TITLE:
Relation between Obstetric Outcome and Parity
AUTHORS:
Helene Warde Chami, Mamour Gueye, Mame Diarra Ndiaye, Mouhamadou Wade, Aliou Diouf, Abdoulaye Diakhate, Simon Birame Ndour, Ndama Niang, Magatte Mbaye
KEYWORDS:
Direct Obstetric Complications, Primiparous, Multiparous
JOURNAL NAME:
Open Journal of Obstetrics and Gynecology,
Vol.9 No.6,
June
28,
2019
ABSTRACT: Objectives: To evaluate the prognosis of obstetric complications by parity in a suburban
center in Dakar. Patients and Method: We conducted a retrospective and prospective, cross-sectional study that
evaluated all women admitted to the Philippe Maguilen Senghor Health Center for
the management of their pregnancy
(childbirth, abortion, ectopic pregnancy), whether they were primiparous or
multiparous. The data for this study covered a 66-month period, from January 1, 2012 to June 30, 2017. Data were entered into our E-perinatal computer database. They were then extracted and analyzed first on Microsoft Excel 2016 and then on SPSS 24, Windows version.
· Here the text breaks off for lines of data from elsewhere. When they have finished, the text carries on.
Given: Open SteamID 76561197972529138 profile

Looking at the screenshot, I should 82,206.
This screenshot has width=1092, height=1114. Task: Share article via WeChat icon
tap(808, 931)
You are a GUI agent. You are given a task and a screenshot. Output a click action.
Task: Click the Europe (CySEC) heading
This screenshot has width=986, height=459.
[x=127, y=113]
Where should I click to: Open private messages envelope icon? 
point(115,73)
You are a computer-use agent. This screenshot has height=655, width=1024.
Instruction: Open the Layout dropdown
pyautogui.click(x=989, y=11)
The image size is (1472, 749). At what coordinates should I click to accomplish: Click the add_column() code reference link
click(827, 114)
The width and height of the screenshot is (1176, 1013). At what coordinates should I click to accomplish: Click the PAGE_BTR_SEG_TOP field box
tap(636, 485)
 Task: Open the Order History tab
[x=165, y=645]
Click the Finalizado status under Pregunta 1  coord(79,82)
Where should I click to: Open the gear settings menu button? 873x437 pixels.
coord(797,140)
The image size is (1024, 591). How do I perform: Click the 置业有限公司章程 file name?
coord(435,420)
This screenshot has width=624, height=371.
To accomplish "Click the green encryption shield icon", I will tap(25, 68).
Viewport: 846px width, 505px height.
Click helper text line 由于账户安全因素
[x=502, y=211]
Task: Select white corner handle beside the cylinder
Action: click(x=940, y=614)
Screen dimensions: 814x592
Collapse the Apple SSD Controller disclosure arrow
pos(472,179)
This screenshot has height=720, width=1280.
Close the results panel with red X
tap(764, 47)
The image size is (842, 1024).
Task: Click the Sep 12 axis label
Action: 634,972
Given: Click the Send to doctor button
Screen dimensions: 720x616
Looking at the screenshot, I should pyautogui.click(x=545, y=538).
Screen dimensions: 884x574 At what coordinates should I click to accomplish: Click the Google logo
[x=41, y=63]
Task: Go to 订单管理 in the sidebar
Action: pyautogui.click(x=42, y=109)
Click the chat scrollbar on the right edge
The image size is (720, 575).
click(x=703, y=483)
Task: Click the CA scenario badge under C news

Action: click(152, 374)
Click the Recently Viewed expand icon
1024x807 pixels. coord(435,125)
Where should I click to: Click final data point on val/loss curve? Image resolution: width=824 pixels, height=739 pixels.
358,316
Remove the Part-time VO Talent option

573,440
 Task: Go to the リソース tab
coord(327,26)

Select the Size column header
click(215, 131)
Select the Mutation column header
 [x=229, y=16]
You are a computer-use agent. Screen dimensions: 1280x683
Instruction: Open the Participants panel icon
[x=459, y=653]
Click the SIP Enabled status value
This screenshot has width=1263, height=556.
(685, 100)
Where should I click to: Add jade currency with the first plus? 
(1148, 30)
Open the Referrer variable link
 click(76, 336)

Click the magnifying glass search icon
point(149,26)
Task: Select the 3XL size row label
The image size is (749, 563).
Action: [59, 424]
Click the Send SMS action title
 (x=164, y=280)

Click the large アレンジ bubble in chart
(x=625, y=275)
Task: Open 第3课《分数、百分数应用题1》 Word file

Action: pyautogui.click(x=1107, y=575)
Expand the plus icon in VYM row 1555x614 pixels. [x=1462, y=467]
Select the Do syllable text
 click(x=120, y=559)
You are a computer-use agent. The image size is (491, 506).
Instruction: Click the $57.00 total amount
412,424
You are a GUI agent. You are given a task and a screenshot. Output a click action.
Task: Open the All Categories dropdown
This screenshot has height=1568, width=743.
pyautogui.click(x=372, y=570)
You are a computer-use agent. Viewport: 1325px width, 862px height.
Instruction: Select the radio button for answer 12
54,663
Results: Between January 2012 and June 2017, we’ve
registered 27,441 patients including 25,905 deliveries, 1415 abortions and 121 ectopic
pregnancies. Direct obstetric complications involved 14.1% of our patients. 12.1% multiparous and 17.3% primiparous had at
least one direct obstetric complication of
World Health Organization (WHO). Antepartum haemorrhage, uterine rupture, ectopic
pregnancy, and abortion complications were more common in multipara, whereas prolonged and obstructed labor, preeclampsia, and eclampsia were more common in primiparous women. Postpartum haemorrhage occurred at substantially equal frequencies in
both parity groups. We had not found any case of sepsis. Conclusion: Our study confirms that primiparity is a factor that may lead to obstetric
complications. However, while some complications were more common in the
primiparous, others were exclusive to
multiparous when we did not expect it. We also recommend continuing this
work by singling out multiparas and large multiparas, in order to better
understand the obstetric prognosis linked to parity.